Objetivo del ejercicio: Transcribe sin cambios los registros desde la línea que contiene "Given: Click the stock name 立霸股份" hasta el final, incluidos ambos extremos.
---- Material del ejercicio
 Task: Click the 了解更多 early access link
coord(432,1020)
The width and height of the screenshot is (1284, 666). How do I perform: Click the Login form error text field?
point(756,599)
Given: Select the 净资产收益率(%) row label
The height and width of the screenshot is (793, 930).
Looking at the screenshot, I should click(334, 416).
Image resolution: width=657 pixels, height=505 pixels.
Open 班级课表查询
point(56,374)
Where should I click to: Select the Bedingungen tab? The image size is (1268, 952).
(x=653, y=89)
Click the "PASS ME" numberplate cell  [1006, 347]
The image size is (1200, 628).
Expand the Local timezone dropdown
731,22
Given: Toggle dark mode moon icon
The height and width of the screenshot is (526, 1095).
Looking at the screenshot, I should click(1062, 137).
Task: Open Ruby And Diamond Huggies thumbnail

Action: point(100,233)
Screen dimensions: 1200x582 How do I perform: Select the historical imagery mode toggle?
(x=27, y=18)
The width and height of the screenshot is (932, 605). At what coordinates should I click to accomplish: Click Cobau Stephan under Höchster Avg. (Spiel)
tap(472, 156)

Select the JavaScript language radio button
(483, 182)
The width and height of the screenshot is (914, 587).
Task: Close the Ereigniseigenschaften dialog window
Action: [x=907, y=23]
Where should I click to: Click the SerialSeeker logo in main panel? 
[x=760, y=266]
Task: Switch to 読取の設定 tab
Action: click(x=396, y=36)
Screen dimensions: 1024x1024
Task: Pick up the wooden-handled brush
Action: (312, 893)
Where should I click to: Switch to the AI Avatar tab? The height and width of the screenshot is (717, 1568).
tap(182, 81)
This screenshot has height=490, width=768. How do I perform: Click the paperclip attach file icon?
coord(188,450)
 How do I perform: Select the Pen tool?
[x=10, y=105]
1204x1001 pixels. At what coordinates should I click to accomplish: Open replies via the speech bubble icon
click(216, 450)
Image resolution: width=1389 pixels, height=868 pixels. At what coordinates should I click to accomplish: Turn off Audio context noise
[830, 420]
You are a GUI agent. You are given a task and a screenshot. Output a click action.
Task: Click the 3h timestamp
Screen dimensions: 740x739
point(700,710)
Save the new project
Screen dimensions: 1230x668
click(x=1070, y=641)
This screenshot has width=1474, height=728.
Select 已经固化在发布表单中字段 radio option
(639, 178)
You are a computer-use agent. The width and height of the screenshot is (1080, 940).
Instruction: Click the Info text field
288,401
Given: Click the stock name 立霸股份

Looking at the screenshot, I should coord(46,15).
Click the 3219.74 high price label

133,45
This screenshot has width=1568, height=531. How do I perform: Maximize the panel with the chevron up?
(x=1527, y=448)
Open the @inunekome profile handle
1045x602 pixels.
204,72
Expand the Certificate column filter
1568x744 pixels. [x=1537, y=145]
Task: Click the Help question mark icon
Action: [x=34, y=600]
--------
Solución propuesta:
Given: Click the stock name 立霸股份

Looking at the screenshot, I should coord(46,15).
Click the 3219.74 high price label

133,45
This screenshot has width=1568, height=531. How do I perform: Maximize the panel with the chevron up?
(x=1527, y=448)
Open the @inunekome profile handle
1045x602 pixels.
204,72
Expand the Certificate column filter
1568x744 pixels. [x=1537, y=145]
Task: Click the Help question mark icon
Action: [x=34, y=600]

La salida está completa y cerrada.